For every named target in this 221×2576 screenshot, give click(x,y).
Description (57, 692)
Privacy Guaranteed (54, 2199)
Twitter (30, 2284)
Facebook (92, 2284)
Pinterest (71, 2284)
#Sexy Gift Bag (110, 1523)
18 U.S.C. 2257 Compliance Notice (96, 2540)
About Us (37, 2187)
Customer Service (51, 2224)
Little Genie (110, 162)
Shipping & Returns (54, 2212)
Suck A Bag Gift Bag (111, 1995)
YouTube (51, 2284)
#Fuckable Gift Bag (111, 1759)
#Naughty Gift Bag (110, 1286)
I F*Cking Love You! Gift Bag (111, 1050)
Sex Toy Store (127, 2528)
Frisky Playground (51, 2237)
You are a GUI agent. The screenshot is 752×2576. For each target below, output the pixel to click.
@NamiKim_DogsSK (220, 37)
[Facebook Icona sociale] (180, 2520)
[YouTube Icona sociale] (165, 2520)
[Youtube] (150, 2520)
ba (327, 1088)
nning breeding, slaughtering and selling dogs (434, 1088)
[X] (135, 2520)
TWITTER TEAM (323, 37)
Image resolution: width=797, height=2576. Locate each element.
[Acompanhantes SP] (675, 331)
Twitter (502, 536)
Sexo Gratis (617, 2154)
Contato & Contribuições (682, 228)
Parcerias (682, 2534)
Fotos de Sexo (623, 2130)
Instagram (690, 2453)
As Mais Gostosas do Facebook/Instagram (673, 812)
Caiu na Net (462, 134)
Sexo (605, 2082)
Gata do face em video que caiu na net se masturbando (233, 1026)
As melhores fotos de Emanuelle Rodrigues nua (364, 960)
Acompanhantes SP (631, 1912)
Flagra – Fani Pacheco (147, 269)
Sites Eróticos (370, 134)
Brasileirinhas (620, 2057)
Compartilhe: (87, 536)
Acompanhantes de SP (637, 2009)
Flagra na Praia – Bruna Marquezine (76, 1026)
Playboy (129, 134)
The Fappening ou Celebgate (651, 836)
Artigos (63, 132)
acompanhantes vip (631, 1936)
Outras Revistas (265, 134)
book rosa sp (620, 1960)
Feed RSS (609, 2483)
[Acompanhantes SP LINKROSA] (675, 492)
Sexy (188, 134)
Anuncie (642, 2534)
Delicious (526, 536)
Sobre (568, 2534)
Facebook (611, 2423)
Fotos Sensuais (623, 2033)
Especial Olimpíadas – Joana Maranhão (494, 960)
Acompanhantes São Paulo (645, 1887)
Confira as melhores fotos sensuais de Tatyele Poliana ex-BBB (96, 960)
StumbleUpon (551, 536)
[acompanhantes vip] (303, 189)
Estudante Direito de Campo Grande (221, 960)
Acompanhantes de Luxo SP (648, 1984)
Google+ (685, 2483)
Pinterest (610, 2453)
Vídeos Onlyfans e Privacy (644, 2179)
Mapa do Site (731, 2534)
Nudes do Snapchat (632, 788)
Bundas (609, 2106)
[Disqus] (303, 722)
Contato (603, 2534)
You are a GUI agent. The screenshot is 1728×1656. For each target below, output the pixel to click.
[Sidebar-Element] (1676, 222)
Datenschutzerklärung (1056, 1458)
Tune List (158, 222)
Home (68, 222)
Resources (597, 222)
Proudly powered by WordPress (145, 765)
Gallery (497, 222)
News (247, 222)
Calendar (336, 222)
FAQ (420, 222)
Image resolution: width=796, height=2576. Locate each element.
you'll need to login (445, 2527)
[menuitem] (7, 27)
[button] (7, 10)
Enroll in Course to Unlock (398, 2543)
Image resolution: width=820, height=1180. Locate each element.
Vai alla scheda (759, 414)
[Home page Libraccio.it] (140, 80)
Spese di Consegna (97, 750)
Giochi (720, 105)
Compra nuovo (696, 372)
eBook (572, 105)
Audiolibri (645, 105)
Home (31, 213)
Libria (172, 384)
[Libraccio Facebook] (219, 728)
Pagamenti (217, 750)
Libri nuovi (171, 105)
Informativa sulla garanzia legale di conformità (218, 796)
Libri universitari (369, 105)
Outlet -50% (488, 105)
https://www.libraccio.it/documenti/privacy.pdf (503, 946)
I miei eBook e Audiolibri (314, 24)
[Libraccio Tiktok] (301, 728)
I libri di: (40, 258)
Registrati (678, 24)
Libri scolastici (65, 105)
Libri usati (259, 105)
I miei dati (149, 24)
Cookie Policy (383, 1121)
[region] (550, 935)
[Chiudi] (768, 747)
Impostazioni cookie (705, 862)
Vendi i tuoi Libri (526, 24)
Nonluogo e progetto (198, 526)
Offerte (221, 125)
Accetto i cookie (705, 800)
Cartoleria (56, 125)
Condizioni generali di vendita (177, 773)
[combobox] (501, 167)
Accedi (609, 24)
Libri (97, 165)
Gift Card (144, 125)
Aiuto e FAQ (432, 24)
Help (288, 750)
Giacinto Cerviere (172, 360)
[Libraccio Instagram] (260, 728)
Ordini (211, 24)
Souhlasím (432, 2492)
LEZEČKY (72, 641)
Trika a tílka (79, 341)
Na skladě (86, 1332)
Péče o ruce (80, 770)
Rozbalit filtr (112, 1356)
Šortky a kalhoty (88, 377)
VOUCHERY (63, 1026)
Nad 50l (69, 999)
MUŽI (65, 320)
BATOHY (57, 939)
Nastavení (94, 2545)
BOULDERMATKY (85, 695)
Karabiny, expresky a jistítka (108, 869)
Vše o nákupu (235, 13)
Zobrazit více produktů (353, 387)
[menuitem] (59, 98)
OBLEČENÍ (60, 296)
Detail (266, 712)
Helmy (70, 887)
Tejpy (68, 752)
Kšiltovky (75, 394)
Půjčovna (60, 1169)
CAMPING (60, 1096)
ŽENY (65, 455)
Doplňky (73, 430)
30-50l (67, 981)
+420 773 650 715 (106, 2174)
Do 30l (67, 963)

_Assignment_: Everything above from the line containing "Libri universitari (369, 105)" down to the line containing "Péče o ruce (80, 770)" should be copied exactly, both end lines included, and nothing else.

_Output of the task_:
Libri universitari (369, 105)
Outlet -50% (488, 105)
https://www.libraccio.it/documenti/privacy.pdf (503, 946)
I miei eBook e Audiolibri (314, 24)
[Libraccio Tiktok] (301, 728)
I libri di: (40, 258)
Registrati (678, 24)
Libri scolastici (65, 105)
Libri usati (259, 105)
I miei dati (149, 24)
Cookie Policy (383, 1121)
[region] (550, 935)
[Chiudi] (768, 747)
Impostazioni cookie (705, 862)
Vendi i tuoi Libri (526, 24)
Nonluogo e progetto (198, 526)
Offerte (221, 125)
Accetto i cookie (705, 800)
Cartoleria (56, 125)
Condizioni generali di vendita (177, 773)
[combobox] (501, 167)
Accedi (609, 24)
Libri (97, 165)
Gift Card (144, 125)
Aiuto e FAQ (432, 24)
Help (288, 750)
Giacinto Cerviere (172, 360)
[Libraccio Instagram] (260, 728)
Ordini (211, 24)
Souhlasím (432, 2492)
LEZEČKY (72, 641)
Trika a tílka (79, 341)
Na skladě (86, 1332)
Péče o ruce (80, 770)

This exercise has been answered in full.